Artikel 1.Artikel 34 van het decreet van 5 augustus 1995 houdende de algemene organisatie van het hoger onderwijs in hogescholen, vervangen bij het decreet van 30 juni 2006, wordt aangevuld met het volgende lid : « In afwijking van het eerste lid, 1°, kunnen de studenten die houder zijn van het bekwaamheidsbewijs van gebrevetteerd verpleger(-ster) ook verkortingen of vrijstellingen van sommige delen van het studieprogramma genieten, dat leidt tot de graad van bachelor in verpleegkundige zorgverlening. »

Art. 2.Er wordt een artikel 71bis, luidend als volgt, ingevoegd in Hoofdstuk III van Titel IV van het decreet van 5 augustus 1995 houdende de algemene organisatie van het hoger onderwijs in hogescholen : «

Art. 71bis.§ 1. In geval van samenvoeging van Hogescholen, kan in het voorstel tot samenvoeging, bedoeld bij artikel 62, § 1, bepaald worden dat één of meer Directeur-Voorzitters van de samengevoegde Hogescholen hun mandaat zullen voleindigen binnen de Hogeschool voortkomend uit de samenvoeging. Is het niet het geval, dan wordt tot een aanwijzing overgegaan overeenkomstig, naargelang het geval, artikel 67, tweede lid, of artikel 70, tweede lid.

In het geval meerdere directeur-voorzitters aldus hun mandaat behouden, bepaalt het voorstel tot samenvoeging ook de nadere regels voor de uitoefening van deze mandaten, waarbij rekening moet worden gehouden met het feit dat het geheel van de prerogatieven van de directeur-voorzitters bedoeld bij de decreets- en reglementaire bepalingen niet gelijktijdig door meerdere mandatarissen kunnen worden uitgeoefend. Het voorstel tot samenvoeging kan, nochtans, bepalen dat deze mandatarissen deel mogen nemen aan de raad van bestuur, het beheersorgaan of het directiecollege. »
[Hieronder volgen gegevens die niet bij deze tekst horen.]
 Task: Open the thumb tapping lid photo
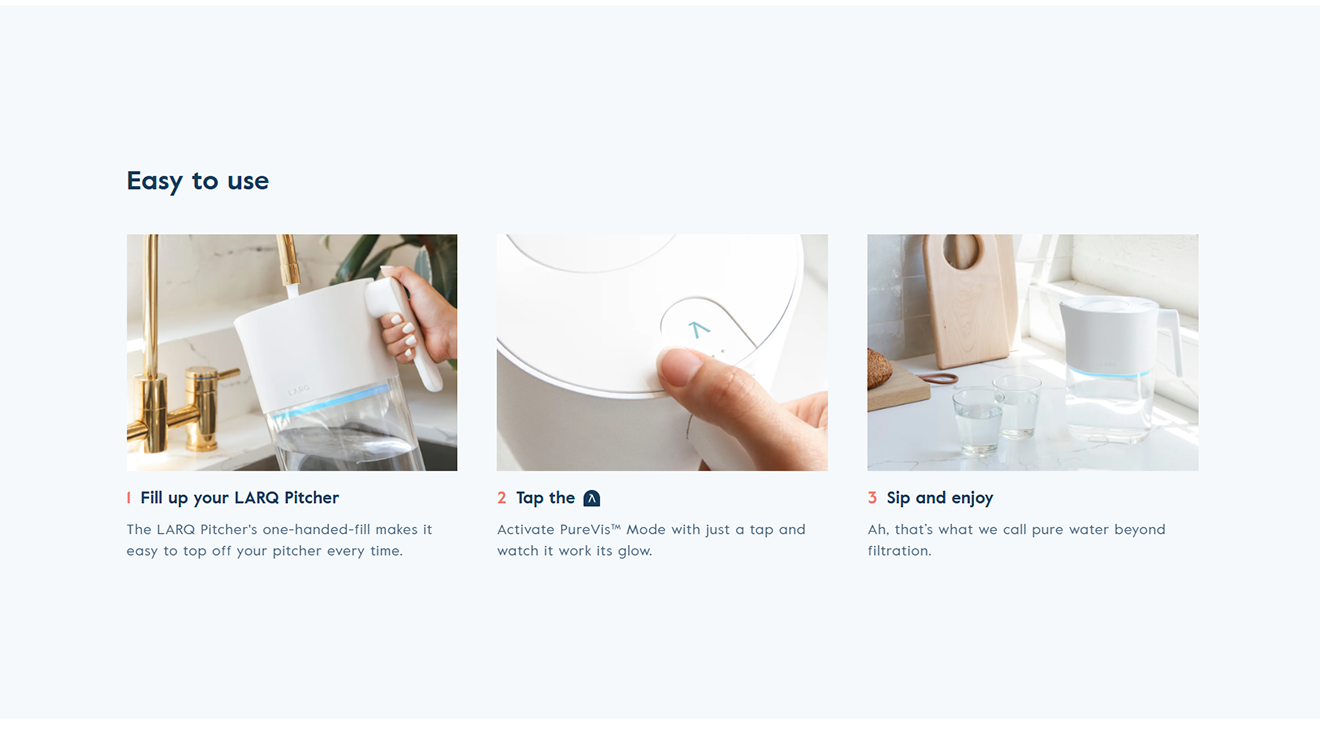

Art. 3.In Hoofdstuk III van Titel IV van hetzelfde decreet wordt een artikel 71ter ingevoegd, luidend als volgt : «

Art. 71ter.§ 1. In geval van samenvoeging van Hogescholen, voleindigt de categoriedirecteur van een samengevoegde Hogeschool zijn mandaat in de Hogeschool voortkomend uit de samenvoeging wanneer geen enkel van de andere samengevoegde scholen deze categorie bevat.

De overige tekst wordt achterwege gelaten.